In short, payment processing gateways allow you to get paid online. Customers or clients pay you through a service such as Paypal, Stripe or Authorize.Net. The payment arrives in your account but is not transferred to your bank account immediately. In the case of Paypal, you have to transfer funds manually, but other payment gateways will transfer funds on a fixed schedule (every two to three business days or every week, for example).
Between the time the funds are sent by the client until they reach your bank account, they sit in a merchant account. Essentially, credit cards are called that because the issuing banks are essentially agreeing to front payments to merchants on behalf of credit card-carrying customers. But fronting payments involves risk to the issuing banks and risk to the payment processor alike, and one of the ways that the industry minimizes its risks is by building this lag time into the cash flow.
In this sense, merchant account providers act as escrow, just to have as few incidences of recalling payments as possible. This is why a key part of opening a merchant account is getting approved by the merchant account provider’s underwriting department – your merchant account issuer is essentially performing a risk analysis based on the likelihood that money you get paid will cause problems for them.
No such thing as not having a merchant account
Every payment gateway has some type of merchant account attached to it, but some of these operate behind the scenes. Many are actually “aggregated” merchant accounts, which you don’t need to set up separately. This is how Stripe and PayPal operate, for example. With aggregated merchant accounts, your funds are part of a larger pool of payments that belong to several merchants.
When it is time to transfer the money out of the aggregated merchant account, the payment gateway platform takes care of that process for you. This type of account is not controlled by you, and the provider may change its rules, so if you have one of these, pay attention to the contract terms and any changes made to them.
Cases that call for a dedicated merchant account
Businesses that want to accept credit cards directly without using a payment gateway that has behind-the-scenes merchant services are required to open dedicated merchant accounts. The payment gateways that offer the shortest money transfer lag times and the fee structures that are friendliest to high volumes of transactions generally require that you open your own merchant account – either with them or with an approved merchant account provider.

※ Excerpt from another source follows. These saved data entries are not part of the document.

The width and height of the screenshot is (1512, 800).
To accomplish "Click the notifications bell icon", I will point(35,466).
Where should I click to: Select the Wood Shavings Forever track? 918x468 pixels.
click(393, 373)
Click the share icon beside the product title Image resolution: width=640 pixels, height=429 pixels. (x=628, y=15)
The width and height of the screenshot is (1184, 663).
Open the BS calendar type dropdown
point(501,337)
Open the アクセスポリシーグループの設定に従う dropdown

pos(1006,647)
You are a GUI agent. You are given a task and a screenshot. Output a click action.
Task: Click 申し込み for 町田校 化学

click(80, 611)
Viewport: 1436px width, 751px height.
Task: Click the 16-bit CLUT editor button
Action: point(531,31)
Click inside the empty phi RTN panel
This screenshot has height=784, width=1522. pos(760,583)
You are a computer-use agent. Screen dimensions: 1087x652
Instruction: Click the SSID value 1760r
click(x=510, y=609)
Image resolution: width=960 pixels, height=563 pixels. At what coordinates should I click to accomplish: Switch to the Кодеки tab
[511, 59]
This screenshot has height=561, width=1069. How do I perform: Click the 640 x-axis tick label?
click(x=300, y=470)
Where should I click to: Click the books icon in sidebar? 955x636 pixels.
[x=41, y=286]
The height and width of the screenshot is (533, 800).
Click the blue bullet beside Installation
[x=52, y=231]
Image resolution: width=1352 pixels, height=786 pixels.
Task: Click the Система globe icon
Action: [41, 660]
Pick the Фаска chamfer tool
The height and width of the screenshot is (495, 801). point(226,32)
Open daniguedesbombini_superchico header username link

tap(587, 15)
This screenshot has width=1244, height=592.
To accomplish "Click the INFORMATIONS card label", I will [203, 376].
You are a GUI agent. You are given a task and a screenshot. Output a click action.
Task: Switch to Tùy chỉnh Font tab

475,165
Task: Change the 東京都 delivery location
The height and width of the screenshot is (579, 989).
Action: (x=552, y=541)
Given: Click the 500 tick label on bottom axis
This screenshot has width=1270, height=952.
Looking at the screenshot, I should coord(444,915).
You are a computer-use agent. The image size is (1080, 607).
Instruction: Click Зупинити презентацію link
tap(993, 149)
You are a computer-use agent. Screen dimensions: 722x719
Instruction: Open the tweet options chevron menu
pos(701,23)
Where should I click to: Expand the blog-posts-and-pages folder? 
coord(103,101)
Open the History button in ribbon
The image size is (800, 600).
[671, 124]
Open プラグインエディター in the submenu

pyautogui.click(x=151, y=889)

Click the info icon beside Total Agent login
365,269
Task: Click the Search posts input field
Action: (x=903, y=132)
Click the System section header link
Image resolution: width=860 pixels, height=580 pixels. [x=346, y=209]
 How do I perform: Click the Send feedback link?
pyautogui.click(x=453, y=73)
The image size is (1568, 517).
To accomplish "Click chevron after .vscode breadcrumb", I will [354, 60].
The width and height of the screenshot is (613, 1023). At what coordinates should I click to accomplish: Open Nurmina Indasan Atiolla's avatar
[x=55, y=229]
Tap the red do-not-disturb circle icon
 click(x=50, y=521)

Even when not required, you can choose to open a dedicated account in order to be able to negotiate custom commission rates and transfer schedules for your sales. If you have a high volume of sales, you should be able to negotiate better rates with the institution that issues your merchant account. And if cash flow is a major issue for your company or freelance career, then the time increments according to which your billings actually appear in your bank balance are crucial.
In the process of applying for a dedicated merchant account, you and your company will have to undergo an in-depth credit card check and underwriting process. This process will take some time and involve faxing bank records and other information. For many, especially people who are just getting started with online billing and aren’t necessarily committed to it as a payment mechanism, the complex process of getting approved as a merchant is enough of a deterrent – if this is you, then an aggregated account may be a better option.
Cases that call for an aggregated merchant account
For most businesses accepting payments online, a dedicated merchant account is not necessary. The small savings are not worth the time and effort involved with going through the approval process. And the rates they give you are so complicated and confusing that it’s hard to calculate how much you are actually paying. You may end up paying more than you thought you would.
Also, keep in mind that a new business with little credit history, or a struggling business with a poor credit history, may not even qualify for a dedicated merchant account. Non-U.S. companies will also have a harder time qualifying. You can easily start with an aggregated account and switch to a dedicated account when your business grows and your sales volume justifies the change.
Online invoicing with an aggregated merchant account
Setting yourself up with a payment gateway like 2Checkout, PayPal or Stripe with an automatic aggregated merchant account is the simplest way to go. The process is so easy that you can be ready to accept credit card payments within ten minutes. And these gateways come with their own shopping carts and customer support. They easily accept various credit cards and multiple currencies. PayPal also allows users to pay with funds they have stored in their aggregated merchant account.
Using a payment gateway with a free aggregated account is even simpler when you use Invoice Ninja for your invoicing. We support many payment gateways, so you can seamlessly integrate your billing with payment collection. And if you get stuck for some reason, we offer support to help you through it. We firmly believe that there are enough expenses small businesses can’t avoid and recommend saving time and money by going with the easier route and signing up with one of the free payment gateways.